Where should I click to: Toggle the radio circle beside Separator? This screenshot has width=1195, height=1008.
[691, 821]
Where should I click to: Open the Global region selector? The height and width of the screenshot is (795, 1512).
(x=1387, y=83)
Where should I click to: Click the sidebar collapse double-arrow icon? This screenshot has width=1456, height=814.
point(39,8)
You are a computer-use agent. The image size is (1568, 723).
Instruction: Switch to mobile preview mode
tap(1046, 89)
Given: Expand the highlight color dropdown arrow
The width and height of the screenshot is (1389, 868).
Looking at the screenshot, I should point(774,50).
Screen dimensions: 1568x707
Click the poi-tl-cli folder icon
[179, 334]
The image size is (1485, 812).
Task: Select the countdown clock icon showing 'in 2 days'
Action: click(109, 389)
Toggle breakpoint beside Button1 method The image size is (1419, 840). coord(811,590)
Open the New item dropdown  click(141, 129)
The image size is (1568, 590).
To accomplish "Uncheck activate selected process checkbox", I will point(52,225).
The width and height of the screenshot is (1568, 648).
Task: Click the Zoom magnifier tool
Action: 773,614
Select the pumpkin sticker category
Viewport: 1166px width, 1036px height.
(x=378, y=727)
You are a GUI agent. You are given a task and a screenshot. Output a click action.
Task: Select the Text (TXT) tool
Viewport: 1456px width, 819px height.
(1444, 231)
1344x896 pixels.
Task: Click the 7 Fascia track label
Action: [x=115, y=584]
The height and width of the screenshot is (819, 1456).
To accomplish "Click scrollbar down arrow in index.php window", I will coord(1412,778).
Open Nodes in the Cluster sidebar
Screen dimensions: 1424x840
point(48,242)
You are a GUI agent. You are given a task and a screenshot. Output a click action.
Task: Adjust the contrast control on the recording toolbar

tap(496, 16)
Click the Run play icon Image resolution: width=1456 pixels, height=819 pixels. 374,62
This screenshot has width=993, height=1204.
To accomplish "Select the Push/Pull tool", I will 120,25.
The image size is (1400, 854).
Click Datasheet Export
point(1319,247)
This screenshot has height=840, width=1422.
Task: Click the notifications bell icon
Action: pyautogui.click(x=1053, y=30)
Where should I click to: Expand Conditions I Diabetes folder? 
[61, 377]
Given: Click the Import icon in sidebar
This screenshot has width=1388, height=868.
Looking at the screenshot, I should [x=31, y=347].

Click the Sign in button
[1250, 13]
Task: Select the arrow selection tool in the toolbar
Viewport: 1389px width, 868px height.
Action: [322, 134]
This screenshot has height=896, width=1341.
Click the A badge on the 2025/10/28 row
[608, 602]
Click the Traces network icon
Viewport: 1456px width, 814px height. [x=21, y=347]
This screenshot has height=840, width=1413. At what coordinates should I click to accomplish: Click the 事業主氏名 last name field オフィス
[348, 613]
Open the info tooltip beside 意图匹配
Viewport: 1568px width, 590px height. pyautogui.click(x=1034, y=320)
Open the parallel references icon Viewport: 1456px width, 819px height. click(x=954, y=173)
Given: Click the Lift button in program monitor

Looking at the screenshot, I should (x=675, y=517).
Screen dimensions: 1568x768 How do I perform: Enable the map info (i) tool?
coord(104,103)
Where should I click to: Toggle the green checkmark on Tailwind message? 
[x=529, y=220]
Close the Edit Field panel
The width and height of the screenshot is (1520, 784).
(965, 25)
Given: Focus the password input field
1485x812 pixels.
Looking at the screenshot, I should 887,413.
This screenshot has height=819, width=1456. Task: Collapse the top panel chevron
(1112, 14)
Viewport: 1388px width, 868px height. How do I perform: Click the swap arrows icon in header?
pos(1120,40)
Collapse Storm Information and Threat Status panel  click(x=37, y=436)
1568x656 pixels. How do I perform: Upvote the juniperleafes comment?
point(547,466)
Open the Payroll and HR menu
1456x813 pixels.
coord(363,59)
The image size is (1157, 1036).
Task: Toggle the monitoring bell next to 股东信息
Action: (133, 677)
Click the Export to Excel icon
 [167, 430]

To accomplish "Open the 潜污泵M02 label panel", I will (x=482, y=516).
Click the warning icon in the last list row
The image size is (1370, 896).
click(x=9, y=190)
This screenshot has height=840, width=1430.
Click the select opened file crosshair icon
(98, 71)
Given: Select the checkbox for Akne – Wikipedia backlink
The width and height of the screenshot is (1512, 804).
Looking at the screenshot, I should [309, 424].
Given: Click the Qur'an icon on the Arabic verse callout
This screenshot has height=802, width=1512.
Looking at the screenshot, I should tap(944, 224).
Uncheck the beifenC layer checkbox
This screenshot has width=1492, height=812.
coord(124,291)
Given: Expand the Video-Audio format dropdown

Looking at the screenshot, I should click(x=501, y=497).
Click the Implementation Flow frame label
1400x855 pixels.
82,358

◆ To do ◆
Transcribe the full listing exactly, keeping every word as it is.

◆ Written answer ◆
Where should I click to: Toggle the radio circle beside Separator? This screenshot has width=1195, height=1008.
[691, 821]
Where should I click to: Open the Global region selector? The height and width of the screenshot is (795, 1512).
(x=1387, y=83)
Where should I click to: Click the sidebar collapse double-arrow icon? This screenshot has width=1456, height=814.
point(39,8)
You are a computer-use agent. The image size is (1568, 723).
Instruction: Switch to mobile preview mode
tap(1046, 89)
Given: Expand the highlight color dropdown arrow
The width and height of the screenshot is (1389, 868).
Looking at the screenshot, I should point(774,50).
Screen dimensions: 1568x707
Click the poi-tl-cli folder icon
[179, 334]
The image size is (1485, 812).
Task: Select the countdown clock icon showing 'in 2 days'
Action: click(109, 389)
Toggle breakpoint beside Button1 method The image size is (1419, 840). coord(811,590)
Open the New item dropdown  click(141, 129)
The image size is (1568, 590).
To accomplish "Uncheck activate selected process checkbox", I will point(52,225).
The width and height of the screenshot is (1568, 648).
Task: Click the Zoom magnifier tool
Action: 773,614
Select the pumpkin sticker category
Viewport: 1166px width, 1036px height.
(x=378, y=727)
You are a GUI agent. You are given a task and a screenshot. Output a click action.
Task: Select the Text (TXT) tool
Viewport: 1456px width, 819px height.
(1444, 231)
1344x896 pixels.
Task: Click the 7 Fascia track label
Action: [x=115, y=584]
The height and width of the screenshot is (819, 1456).
To accomplish "Click scrollbar down arrow in index.php window", I will coord(1412,778).
Open Nodes in the Cluster sidebar
Screen dimensions: 1424x840
point(48,242)
You are a GUI agent. You are given a task and a screenshot. Output a click action.
Task: Adjust the contrast control on the recording toolbar

tap(496, 16)
Click the Run play icon Image resolution: width=1456 pixels, height=819 pixels. 374,62
This screenshot has width=993, height=1204.
To accomplish "Select the Push/Pull tool", I will 120,25.
The image size is (1400, 854).
Click Datasheet Export
point(1319,247)
This screenshot has height=840, width=1422.
Task: Click the notifications bell icon
Action: pyautogui.click(x=1053, y=30)
Where should I click to: Expand Conditions I Diabetes folder? 
[61, 377]
Given: Click the Import icon in sidebar
This screenshot has width=1388, height=868.
Looking at the screenshot, I should [x=31, y=347].

Click the Sign in button
[1250, 13]
Task: Select the arrow selection tool in the toolbar
Viewport: 1389px width, 868px height.
Action: [322, 134]
This screenshot has height=896, width=1341.
Click the A badge on the 2025/10/28 row
[608, 602]
Click the Traces network icon
Viewport: 1456px width, 814px height. [x=21, y=347]
This screenshot has height=840, width=1413. At what coordinates should I click to accomplish: Click the 事業主氏名 last name field オフィス
[348, 613]
Open the info tooltip beside 意图匹配
Viewport: 1568px width, 590px height. pyautogui.click(x=1034, y=320)
Open the parallel references icon Viewport: 1456px width, 819px height. click(x=954, y=173)
Given: Click the Lift button in program monitor

Looking at the screenshot, I should (x=675, y=517).
Screen dimensions: 1568x768 How do I perform: Enable the map info (i) tool?
coord(104,103)
Where should I click to: Toggle the green checkmark on Tailwind message? 
[x=529, y=220]
Close the Edit Field panel
The width and height of the screenshot is (1520, 784).
(965, 25)
Given: Focus the password input field
1485x812 pixels.
Looking at the screenshot, I should 887,413.
This screenshot has height=819, width=1456. Task: Collapse the top panel chevron
(1112, 14)
Viewport: 1388px width, 868px height. How do I perform: Click the swap arrows icon in header?
pos(1120,40)
Collapse Storm Information and Threat Status panel  click(x=37, y=436)
1568x656 pixels. How do I perform: Upvote the juniperleafes comment?
point(547,466)
Open the Payroll and HR menu
1456x813 pixels.
coord(363,59)
The image size is (1157, 1036).
Task: Toggle the monitoring bell next to 股东信息
Action: (133, 677)
Click the Export to Excel icon
 [167, 430]

To accomplish "Open the 潜污泵M02 label panel", I will (x=482, y=516).
Click the warning icon in the last list row
The image size is (1370, 896).
click(x=9, y=190)
This screenshot has height=840, width=1430.
Click the select opened file crosshair icon
(98, 71)
Given: Select the checkbox for Akne – Wikipedia backlink
The width and height of the screenshot is (1512, 804).
Looking at the screenshot, I should [309, 424].
Given: Click the Qur'an icon on the Arabic verse callout
This screenshot has height=802, width=1512.
Looking at the screenshot, I should tap(944, 224).
Uncheck the beifenC layer checkbox
This screenshot has width=1492, height=812.
coord(124,291)
Given: Expand the Video-Audio format dropdown

Looking at the screenshot, I should click(x=501, y=497).
Click the Implementation Flow frame label
1400x855 pixels.
82,358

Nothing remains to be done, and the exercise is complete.